__Problem details__: A verbatim copy of the data below is the required output.

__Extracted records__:
--- --- ---

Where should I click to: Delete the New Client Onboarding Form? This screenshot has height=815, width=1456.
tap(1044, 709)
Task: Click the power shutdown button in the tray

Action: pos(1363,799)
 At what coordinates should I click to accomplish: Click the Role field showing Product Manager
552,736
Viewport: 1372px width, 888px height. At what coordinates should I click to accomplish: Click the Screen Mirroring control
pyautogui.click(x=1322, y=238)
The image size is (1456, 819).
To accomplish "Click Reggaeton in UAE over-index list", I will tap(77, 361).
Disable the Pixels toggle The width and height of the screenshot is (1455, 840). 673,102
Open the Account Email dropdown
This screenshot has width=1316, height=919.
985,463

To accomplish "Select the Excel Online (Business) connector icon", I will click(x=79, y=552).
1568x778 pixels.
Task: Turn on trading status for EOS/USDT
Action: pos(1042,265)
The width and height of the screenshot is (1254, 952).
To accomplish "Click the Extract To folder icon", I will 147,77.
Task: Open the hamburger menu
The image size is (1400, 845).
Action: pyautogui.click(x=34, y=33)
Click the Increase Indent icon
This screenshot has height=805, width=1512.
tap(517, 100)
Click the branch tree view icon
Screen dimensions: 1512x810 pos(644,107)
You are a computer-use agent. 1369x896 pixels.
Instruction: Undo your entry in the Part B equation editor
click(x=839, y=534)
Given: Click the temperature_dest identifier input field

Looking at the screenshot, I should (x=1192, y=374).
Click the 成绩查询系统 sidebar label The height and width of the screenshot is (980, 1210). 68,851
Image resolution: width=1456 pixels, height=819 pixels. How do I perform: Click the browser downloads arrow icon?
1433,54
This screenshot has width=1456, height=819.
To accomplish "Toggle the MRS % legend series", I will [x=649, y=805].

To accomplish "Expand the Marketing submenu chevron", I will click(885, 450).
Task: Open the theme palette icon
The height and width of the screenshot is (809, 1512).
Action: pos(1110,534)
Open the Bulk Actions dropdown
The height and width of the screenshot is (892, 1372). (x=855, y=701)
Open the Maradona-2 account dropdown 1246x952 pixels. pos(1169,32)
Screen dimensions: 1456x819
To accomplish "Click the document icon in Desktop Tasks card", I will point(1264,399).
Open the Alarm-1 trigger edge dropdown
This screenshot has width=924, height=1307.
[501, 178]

--- --- ---

__Exercise solution__:
Where should I click to: Delete the New Client Onboarding Form? This screenshot has height=815, width=1456.
tap(1044, 709)
Task: Click the power shutdown button in the tray

Action: pos(1363,799)
 At what coordinates should I click to accomplish: Click the Role field showing Product Manager
552,736
Viewport: 1372px width, 888px height. At what coordinates should I click to accomplish: Click the Screen Mirroring control
pyautogui.click(x=1322, y=238)
The image size is (1456, 819).
To accomplish "Click Reggaeton in UAE over-index list", I will tap(77, 361).
Disable the Pixels toggle The width and height of the screenshot is (1455, 840). 673,102
Open the Account Email dropdown
This screenshot has width=1316, height=919.
985,463

To accomplish "Select the Excel Online (Business) connector icon", I will click(x=79, y=552).
1568x778 pixels.
Task: Turn on trading status for EOS/USDT
Action: pos(1042,265)
The width and height of the screenshot is (1254, 952).
To accomplish "Click the Extract To folder icon", I will 147,77.
Task: Open the hamburger menu
The image size is (1400, 845).
Action: pyautogui.click(x=34, y=33)
Click the Increase Indent icon
This screenshot has height=805, width=1512.
tap(517, 100)
Click the branch tree view icon
Screen dimensions: 1512x810 pos(644,107)
You are a computer-use agent. 1369x896 pixels.
Instruction: Undo your entry in the Part B equation editor
click(x=839, y=534)
Given: Click the temperature_dest identifier input field

Looking at the screenshot, I should (x=1192, y=374).
Click the 成绩查询系统 sidebar label The height and width of the screenshot is (980, 1210). 68,851
Image resolution: width=1456 pixels, height=819 pixels. How do I perform: Click the browser downloads arrow icon?
1433,54
This screenshot has width=1456, height=819.
To accomplish "Toggle the MRS % legend series", I will [x=649, y=805].

To accomplish "Expand the Marketing submenu chevron", I will click(885, 450).
Task: Open the theme palette icon
The height and width of the screenshot is (809, 1512).
Action: pos(1110,534)
Open the Bulk Actions dropdown
The height and width of the screenshot is (892, 1372). (x=855, y=701)
Open the Maradona-2 account dropdown 1246x952 pixels. pos(1169,32)
Screen dimensions: 1456x819
To accomplish "Click the document icon in Desktop Tasks card", I will point(1264,399).
Open the Alarm-1 trigger edge dropdown
This screenshot has width=924, height=1307.
[501, 178]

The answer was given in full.